Joseph Gébara (born 10 June 1965 in Amatour, Lebanon) is a Lebanese Catholic archeparch of the Byzantine Rite, and current Archeparch of the Melkite Greek Catholic Archeparchy of Petra and Philadelphia in Amman.

==Biography==

After his institutional studies, Joseph Gébara obtained a degree in philosophy at the Theological Institute of São Paulo, in Harissa (1995) and a master's degree in theology at the Catholic Institute of Paris (1998) and an Advanced Studies Diploma (DEA) in patristic (2000) and a PhD in history of religions and religious anthropology (2003) from the University of Sorbonne in Paris.

He was ordained a priest for the Melkite Greek Catholic Archeparchy of Beirut and Byblos on 10 July 1993. Gébara performed the pastoral ministry in the Church of Saint Elias in Dekwaneh (1993-1995); during his post-graduate studies in Paris he worked in parishes Saint-Julien-le-Pauvre (1996-1998) and Notre-Dame des Champs in Montparnasse (1998-2003).
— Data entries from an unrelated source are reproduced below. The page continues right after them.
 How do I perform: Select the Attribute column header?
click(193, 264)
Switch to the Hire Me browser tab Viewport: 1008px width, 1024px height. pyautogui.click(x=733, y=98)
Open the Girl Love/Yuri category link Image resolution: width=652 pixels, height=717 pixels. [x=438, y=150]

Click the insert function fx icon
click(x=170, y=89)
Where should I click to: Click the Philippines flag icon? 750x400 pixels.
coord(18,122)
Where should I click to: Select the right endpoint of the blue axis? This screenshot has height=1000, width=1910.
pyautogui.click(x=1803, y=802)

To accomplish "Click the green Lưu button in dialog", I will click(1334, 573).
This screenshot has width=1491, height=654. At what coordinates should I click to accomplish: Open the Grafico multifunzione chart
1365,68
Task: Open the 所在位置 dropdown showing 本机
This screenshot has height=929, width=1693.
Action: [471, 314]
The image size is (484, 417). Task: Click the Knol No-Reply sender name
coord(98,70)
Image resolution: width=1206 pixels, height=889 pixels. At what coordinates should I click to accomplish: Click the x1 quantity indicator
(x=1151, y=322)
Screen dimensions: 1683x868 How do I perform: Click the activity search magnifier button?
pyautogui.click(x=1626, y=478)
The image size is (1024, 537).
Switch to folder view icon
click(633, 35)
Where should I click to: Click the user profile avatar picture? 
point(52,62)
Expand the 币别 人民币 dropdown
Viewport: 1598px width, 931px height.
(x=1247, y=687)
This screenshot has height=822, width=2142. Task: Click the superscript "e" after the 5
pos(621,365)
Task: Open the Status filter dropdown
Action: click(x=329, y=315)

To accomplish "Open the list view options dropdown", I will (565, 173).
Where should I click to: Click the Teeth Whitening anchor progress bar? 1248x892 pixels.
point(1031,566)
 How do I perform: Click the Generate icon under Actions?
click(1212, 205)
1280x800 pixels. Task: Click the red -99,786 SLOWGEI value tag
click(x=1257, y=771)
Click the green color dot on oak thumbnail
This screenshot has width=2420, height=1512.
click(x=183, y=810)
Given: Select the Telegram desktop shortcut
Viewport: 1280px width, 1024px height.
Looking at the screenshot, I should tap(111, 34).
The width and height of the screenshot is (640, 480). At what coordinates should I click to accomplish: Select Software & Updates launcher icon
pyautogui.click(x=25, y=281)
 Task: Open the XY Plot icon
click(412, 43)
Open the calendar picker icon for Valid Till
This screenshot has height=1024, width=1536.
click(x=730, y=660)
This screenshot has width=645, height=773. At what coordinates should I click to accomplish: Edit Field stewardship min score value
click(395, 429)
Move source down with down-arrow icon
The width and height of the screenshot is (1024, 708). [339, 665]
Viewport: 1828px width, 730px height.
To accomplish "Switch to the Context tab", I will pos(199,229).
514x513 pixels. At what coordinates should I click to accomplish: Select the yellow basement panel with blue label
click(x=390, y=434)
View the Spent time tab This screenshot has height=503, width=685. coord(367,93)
He returned to Lebanon in 2003, and was appointed parish priest of Notre-Dame Church Hadath Liberation. Gébara was Dean of the third district of Beirut (2006-2011).

Gébara was named coadjutor bishop of the Melkite Greek Catholic Eparchy of Nossa Senhora do Paraíso on 31 October 2013, being consecrated on 21 December by the Greek Melkite Patriarch of Antioch and All the East, Alexandria and Jerusalem Gregory III Laham. He succeeded eparch Fares Maakaroun after his renounce on 21 July 2014.

On 20 February 2018 Pope Francis accepted his election by the Melkite Synod as Archeparch of the Melkite Greek Catholic Archeparchy of Petra and Philadelphia in Amman.

He speaks Arabic and French and knows the classical languages.